Rhein-​Kreis Neuss – Der Erftverband warnt drin­gend davor, die Erft in den kom­men­den Tagen und Wochen mit Booten, Kanus oder Flößen zu befahren. 

Die hef­ti­gen Gewitter am Pfingstmontag haben zahl­rei­che Bäume ent­wur­zelt und Äste her­aus­ge­ris­sen. Diese lie­gen teil­weise quer über dem Gewässer und füh­ren zu Wasseraufstau und gefähr­li­chen Strömungsverhältnissen. Es besteht Lebensgefahr für alle Aktivitäten am, im oder auf dem Wasser!

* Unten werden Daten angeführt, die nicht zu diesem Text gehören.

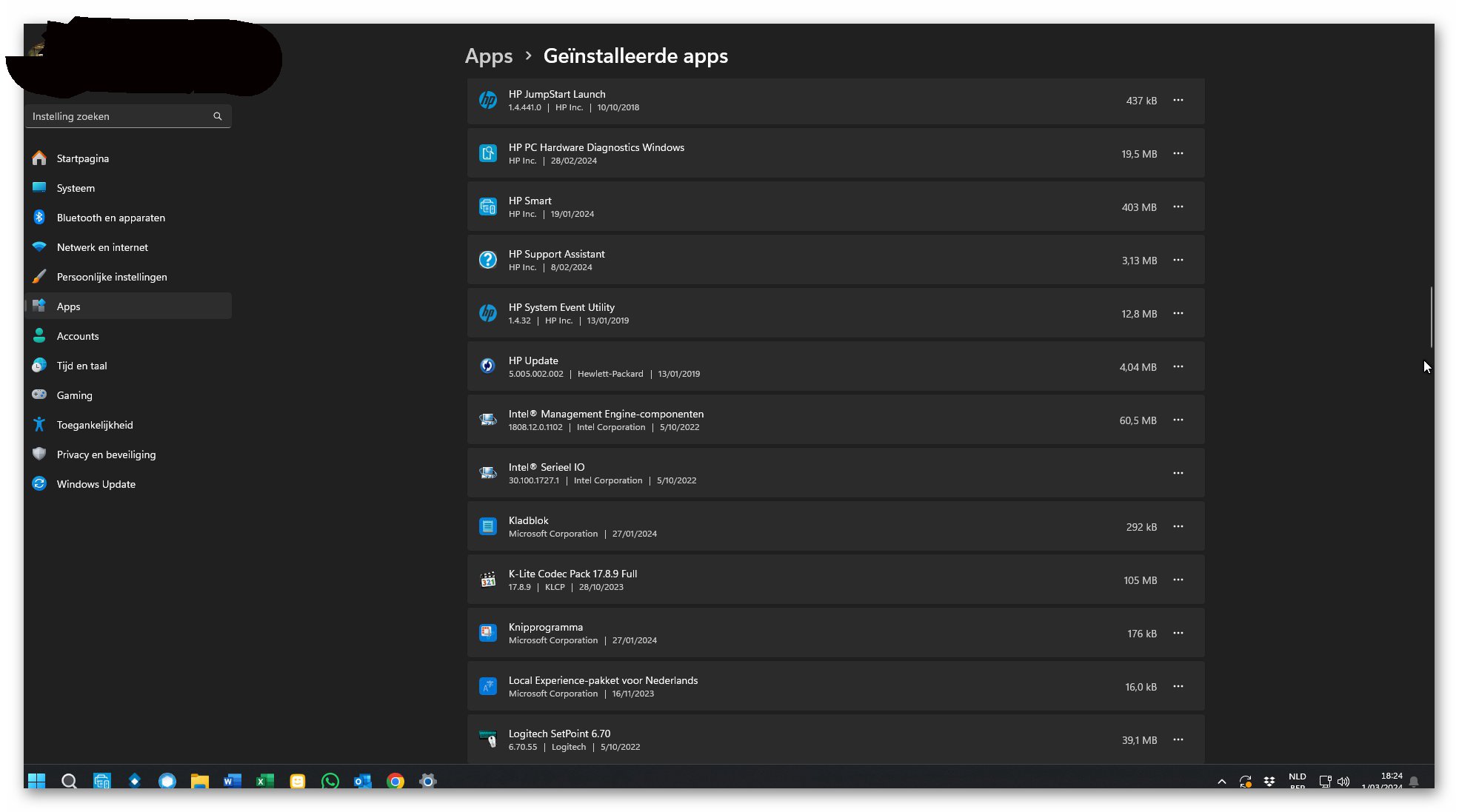Click the Logitech SetPoint app icon
The height and width of the screenshot is (812, 1459).
pyautogui.click(x=487, y=739)
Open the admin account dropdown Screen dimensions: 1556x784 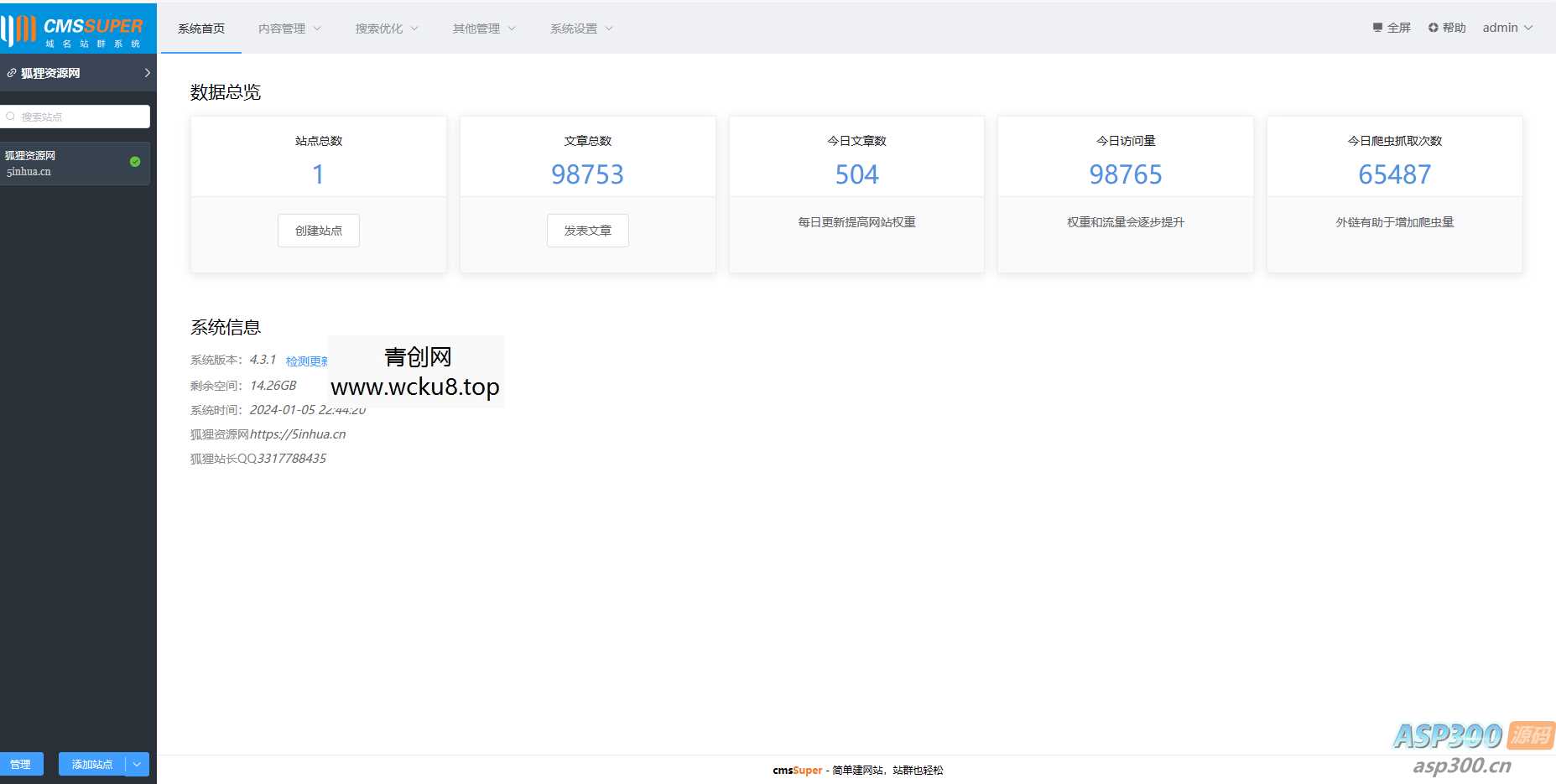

Im beson­ders betrof­fe­nen Abschnitt der Erft und ihrer Nebenflüsse zwi­schen Bergheim und der Mündung bei Neuss lau­fen die Aufräumarbeiten auf Hochtouren. Aufgrund der oft nicht vor­han­de­nen Zugangswege in den Waldgebieten rech­net der Erftverband damit, dass die Arbeiten meh­rere Wochen dauern.

Auch bei Spaziergängen oder Radtouren auf ufer­be­glei­ten­den Wegen ist beson­dere Vorsicht gebo­ten, da jeder­zeit mit her­ab­fal­len­den Ästen zu rech­nen ist.